In surveys, enteral nutritional practices used for preterm infants were found to be quite heterogeneous [22, 23]. Moreover, varied methods of HM fortification have been used [10]. This may explain different results on energy and nutrient intakes [8, 13] and growth [8, 11, 14] reported in studies that have compared fortification methods based on assumed HM composition with those relying on measured HM composition.

de Halleux et al. (2013) compared energy and nutrient intakes between individualized fortification relying on measured HM composition and standard fortification based on assumed HM composition [13]. The individualized fortification resulted in actual energy and fat intakes higher than the assumed values and actual protein intake and PER lower than the assumed values. This seems contrary to our results and may be explained by different fortification methods used. In standard fortification, de Halleux et al. [13] added to HM a fixed recommended amount of fortifier; the individualized fortification was performed after analysis of HM and its fat content was first adjusted up to 4.0 g/100 mL using modular fat; subsequently, HM fortifier was added to achieve a protein intake of 4.3 g/kg/d. This method resulted in actual mean intakes of 140 Kcal/kg/d of energy and 4.25 g/kg/d of protein. In our study, modular protein and fat supplements were added to standard fortified HM to achieve intakes of 4.0 g/kg/d of protein and 110 Kcal/kg/d of energy. Compared with de Halleux et al. data [13], our nutritional strategy resulted in a lower actual mean energy intake (113 Kcal/kg/d), but slightly higher actual mean protein intake (4.45 g/kg/d). This might be explained by excessive protein added to reach the minimum targeted intake according to our unit protocol that inappropriately assumed a lower protein concentration than described for preterm OMM [15].

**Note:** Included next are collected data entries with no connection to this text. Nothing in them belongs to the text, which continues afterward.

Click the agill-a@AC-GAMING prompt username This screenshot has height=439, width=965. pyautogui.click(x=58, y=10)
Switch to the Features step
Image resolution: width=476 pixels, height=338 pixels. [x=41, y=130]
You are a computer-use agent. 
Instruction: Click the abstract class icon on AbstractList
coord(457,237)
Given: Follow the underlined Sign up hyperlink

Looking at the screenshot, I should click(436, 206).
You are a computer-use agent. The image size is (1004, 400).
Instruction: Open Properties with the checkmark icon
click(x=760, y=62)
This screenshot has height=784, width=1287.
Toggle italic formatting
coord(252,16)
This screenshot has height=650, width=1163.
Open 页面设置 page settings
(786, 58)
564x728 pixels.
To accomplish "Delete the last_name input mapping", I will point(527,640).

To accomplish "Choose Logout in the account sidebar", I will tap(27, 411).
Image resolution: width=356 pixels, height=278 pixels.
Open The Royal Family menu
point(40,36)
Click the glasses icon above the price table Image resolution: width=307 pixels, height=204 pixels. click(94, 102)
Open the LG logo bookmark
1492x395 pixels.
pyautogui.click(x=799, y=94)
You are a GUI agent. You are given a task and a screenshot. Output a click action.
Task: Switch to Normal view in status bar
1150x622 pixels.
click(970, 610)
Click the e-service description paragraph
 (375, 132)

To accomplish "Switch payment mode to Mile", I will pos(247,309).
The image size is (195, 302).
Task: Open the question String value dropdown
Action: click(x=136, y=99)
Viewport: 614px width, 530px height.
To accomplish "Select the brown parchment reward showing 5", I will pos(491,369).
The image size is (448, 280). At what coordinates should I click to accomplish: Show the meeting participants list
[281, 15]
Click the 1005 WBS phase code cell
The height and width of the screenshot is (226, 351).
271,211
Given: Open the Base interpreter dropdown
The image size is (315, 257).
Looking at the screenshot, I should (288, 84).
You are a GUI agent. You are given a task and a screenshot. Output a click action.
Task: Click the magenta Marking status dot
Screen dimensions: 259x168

McLeod et al. (2016) [8], in a trial including 40 very preterm infants, compared routine fortification based on assumed HM composition with targeted fortification relying on measured HM composition. Human milk fortifier, modular protein and carbohydrate plus fat supplement were used for HM fortification. In HM, mean measured protein content (1.6 g/100 mL) was higher than the assumed value (1.4 g/100 mL), which is contrary to our result. Despite differences in measured and assumed protein content, neither significant differences in energy and macronutrient intakes, nor in weight gain velocity were found between groups. Compared with our study, McLeod et al. (2016) targeted the intakes to upper daily values of protein (3.8–4.4 g/kg) and energy (130–150 Kcal/kg) [8].

Limitations of our study should be acknowledged. First, for 19.4% of the study days, OMM with unknown composition was delivered to infants, potentially affecting the calculation of nutrient intakes. To mitigate this inconvenience, mixed models for imputation of missing nutrient values of OMM were used. In a previous study, we found good agreement between curves obtained with model-predicted data and those from a meta-analysis on preterm OMM composition [6]. Second, processes of freezing, thawing, and homogenization may have caused a reduction in fat and protein concentrations [24]. Nevertheless, processing of HM in our study was also used in studies whose results we compared [8, 12, 13].

Conclusion

In this study we compared assumed with actual macronutrient intakes in a cohort of very preterm infants fed HM, predominantly fed OMM. When fortifying the HM, we chose conservative targeted nutrient intakes hoping not to exceed the osmolarity recommended for infant feeds. Actual energy, protein and fat intakes in OMM were significantly lower than assumed. This resulted in inadequate intake using our fortification method, that did not compensate the suboptimal measured energy and macronutrient contents of OMM delivered.

Further studies comparing assumed with target fortification are needed to determine safe upper limits of assumed fortification to guide clinicians in their fortification practice [8]. Meanwhile, the target fortification tailored to the infant’s needs is the reference to achieve the recommended nutrient intakes, although this method is time consuming, laborious and HM analyzers are commonly unavailable.